*EXERCISE:*
The line containing "height. tap(291, 464)" and all lines following it in the listing below are to be reproduced exactly, with no other lines.

───── ENTRIES PROVIDED ─────

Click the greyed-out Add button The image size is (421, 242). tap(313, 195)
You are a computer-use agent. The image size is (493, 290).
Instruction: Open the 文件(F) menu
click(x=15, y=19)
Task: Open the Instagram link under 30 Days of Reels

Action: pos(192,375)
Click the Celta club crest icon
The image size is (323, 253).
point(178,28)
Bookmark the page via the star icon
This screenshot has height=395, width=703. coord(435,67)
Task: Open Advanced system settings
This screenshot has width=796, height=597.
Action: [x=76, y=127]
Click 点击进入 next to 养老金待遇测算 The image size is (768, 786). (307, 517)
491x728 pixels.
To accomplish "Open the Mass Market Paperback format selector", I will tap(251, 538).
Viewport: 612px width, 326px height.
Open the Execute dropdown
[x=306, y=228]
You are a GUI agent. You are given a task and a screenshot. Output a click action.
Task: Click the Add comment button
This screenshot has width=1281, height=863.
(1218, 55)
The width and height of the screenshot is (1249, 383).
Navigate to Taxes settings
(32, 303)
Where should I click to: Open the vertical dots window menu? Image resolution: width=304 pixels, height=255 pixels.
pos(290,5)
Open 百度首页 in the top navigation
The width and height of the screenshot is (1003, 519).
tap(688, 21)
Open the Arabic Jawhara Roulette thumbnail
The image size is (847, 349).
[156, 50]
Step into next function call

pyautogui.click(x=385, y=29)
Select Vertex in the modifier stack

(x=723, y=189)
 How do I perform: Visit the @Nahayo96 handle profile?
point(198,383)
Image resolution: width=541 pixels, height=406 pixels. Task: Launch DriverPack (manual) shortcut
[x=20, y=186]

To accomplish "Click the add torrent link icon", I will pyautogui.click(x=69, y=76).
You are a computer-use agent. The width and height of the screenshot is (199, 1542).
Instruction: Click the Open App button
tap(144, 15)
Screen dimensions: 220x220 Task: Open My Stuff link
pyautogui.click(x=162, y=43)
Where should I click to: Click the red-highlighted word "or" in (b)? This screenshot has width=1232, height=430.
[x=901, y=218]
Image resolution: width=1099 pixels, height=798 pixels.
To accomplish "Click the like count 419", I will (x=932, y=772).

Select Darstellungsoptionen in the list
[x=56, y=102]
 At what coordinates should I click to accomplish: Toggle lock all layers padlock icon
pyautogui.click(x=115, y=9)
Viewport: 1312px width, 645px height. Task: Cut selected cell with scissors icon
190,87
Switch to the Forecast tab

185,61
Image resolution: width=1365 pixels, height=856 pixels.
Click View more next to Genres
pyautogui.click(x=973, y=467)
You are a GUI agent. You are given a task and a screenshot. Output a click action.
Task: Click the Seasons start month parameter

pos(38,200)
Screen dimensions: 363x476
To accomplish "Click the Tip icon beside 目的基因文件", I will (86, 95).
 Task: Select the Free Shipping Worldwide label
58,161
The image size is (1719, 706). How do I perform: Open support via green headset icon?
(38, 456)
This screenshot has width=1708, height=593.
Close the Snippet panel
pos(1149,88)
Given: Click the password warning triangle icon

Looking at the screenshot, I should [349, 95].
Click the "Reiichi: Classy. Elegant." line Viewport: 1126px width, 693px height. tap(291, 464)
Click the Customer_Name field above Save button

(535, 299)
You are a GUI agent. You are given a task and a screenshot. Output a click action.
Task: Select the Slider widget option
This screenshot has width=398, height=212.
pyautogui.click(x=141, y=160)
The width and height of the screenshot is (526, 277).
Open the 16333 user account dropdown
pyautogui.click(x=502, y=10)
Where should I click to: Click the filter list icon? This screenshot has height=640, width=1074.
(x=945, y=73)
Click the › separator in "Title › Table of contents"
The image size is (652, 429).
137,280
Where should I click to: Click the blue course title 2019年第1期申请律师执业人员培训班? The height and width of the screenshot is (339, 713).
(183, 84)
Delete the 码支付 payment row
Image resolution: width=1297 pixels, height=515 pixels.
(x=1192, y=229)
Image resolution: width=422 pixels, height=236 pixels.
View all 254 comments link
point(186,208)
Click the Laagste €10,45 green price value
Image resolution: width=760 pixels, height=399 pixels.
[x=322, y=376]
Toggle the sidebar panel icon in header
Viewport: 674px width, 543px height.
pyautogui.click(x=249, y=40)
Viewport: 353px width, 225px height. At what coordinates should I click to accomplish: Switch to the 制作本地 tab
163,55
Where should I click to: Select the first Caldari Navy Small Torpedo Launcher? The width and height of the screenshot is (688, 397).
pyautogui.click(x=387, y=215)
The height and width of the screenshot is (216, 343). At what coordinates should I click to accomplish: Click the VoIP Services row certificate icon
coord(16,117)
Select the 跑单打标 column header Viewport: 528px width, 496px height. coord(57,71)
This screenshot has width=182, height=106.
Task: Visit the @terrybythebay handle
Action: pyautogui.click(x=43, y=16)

─────

*RESULT BELOW:*
Click the "Reiichi: Classy. Elegant." line Viewport: 1126px width, 693px height. tap(291, 464)
Click the Customer_Name field above Save button

(535, 299)
You are a GUI agent. You are given a task and a screenshot. Output a click action.
Task: Select the Slider widget option
This screenshot has width=398, height=212.
pyautogui.click(x=141, y=160)
The width and height of the screenshot is (526, 277).
Open the 16333 user account dropdown
pyautogui.click(x=502, y=10)
Where should I click to: Click the filter list icon? This screenshot has height=640, width=1074.
(x=945, y=73)
Click the › separator in "Title › Table of contents"
The image size is (652, 429).
137,280
Where should I click to: Click the blue course title 2019年第1期申请律师执业人员培训班? The height and width of the screenshot is (339, 713).
(183, 84)
Delete the 码支付 payment row
Image resolution: width=1297 pixels, height=515 pixels.
(x=1192, y=229)
Image resolution: width=422 pixels, height=236 pixels.
View all 254 comments link
point(186,208)
Click the Laagste €10,45 green price value
Image resolution: width=760 pixels, height=399 pixels.
[x=322, y=376]
Toggle the sidebar panel icon in header
Viewport: 674px width, 543px height.
pyautogui.click(x=249, y=40)
Viewport: 353px width, 225px height. At what coordinates should I click to accomplish: Switch to the 制作本地 tab
163,55
Where should I click to: Select the first Caldari Navy Small Torpedo Launcher? The width and height of the screenshot is (688, 397).
pyautogui.click(x=387, y=215)
The height and width of the screenshot is (216, 343). At what coordinates should I click to accomplish: Click the VoIP Services row certificate icon
coord(16,117)
Select the 跑单打标 column header Viewport: 528px width, 496px height. coord(57,71)
This screenshot has width=182, height=106.
Task: Visit the @terrybythebay handle
Action: pyautogui.click(x=43, y=16)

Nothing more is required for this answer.